Enhanced Experience Prioritization: A Novel Upper Confidence Bound Approach

Value-based Reinforcement Learning algorithms achieve superior performance by utilizing experiences gathered in the past to update their so-called value-function. In most cases, it is accomplished by applying a sampling strategy to an experience buffer, in which state transitions are stored during the training process. However, the design of such methods is not so intuitive. General theoretic approaches tend to determine the expected learning progress from each experience, based on which the update of neural networks can be carried out efficiently. Proper choice of these methods can not only accelerate, but also stabilize the training significantly by increasing sampling efficiency, which indirectly leads to a reduction in time and computing capacity requirements.

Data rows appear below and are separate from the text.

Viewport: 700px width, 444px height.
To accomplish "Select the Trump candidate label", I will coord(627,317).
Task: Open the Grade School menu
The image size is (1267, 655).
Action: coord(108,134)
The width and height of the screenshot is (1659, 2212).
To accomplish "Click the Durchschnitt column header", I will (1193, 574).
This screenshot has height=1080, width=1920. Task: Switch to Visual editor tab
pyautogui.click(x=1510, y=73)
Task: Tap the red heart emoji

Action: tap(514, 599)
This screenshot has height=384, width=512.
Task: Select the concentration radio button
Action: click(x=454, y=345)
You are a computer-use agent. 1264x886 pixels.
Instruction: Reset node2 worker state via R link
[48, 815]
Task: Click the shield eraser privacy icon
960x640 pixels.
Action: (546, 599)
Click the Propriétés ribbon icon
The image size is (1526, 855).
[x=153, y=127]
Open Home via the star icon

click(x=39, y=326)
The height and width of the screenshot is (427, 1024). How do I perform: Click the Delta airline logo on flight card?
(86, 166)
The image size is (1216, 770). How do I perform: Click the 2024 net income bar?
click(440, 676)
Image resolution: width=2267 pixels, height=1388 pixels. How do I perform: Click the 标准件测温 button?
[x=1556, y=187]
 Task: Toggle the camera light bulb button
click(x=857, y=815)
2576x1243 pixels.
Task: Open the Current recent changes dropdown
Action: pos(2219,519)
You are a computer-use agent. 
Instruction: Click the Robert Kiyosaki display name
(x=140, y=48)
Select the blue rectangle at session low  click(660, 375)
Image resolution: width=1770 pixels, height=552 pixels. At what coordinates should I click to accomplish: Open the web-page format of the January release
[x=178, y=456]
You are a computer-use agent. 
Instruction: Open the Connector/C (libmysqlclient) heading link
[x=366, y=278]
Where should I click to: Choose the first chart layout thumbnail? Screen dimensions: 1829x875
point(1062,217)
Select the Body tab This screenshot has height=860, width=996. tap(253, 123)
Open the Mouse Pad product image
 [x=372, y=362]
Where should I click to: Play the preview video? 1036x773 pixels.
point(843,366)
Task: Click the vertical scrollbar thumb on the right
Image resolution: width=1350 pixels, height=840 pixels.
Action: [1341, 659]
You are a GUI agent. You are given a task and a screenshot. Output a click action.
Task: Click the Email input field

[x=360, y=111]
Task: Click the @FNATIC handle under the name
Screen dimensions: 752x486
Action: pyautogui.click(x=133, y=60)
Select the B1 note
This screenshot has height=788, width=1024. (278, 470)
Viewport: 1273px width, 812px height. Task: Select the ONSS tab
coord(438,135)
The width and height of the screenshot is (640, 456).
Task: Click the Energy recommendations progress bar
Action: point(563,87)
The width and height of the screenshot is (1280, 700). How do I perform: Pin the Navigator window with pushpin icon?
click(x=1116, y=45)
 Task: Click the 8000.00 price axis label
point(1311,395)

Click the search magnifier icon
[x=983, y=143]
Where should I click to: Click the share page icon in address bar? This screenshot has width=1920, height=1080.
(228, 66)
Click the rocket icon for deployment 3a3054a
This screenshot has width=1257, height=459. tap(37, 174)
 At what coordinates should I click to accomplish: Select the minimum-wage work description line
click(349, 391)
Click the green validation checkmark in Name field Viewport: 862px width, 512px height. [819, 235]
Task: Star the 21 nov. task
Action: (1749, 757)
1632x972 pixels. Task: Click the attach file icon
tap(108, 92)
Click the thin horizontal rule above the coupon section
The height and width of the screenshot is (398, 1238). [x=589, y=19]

As one of the most critical aspects of using Machine Learning (ML) based techniques originates from the lack of decent computing power, thus endeavour to find optimal solutions has long been a researched topic in the field of Reinforcement Learning. Therefore the main focus of this research has been to develop an experience prioritization method acquiring competitive performance, besides having the overall cost of training considerably lowered. In this paper, we propose a novel priority value assignment concept for experience prioritization in Reinforcement Learning, based on the Upper Confidence Bound algorithm. Furthermore, we present empirical findings of our solution, that it outperforms current state-of-the-art in terms of sampling efficiency, while enabling faster and more cost-efficient training processes.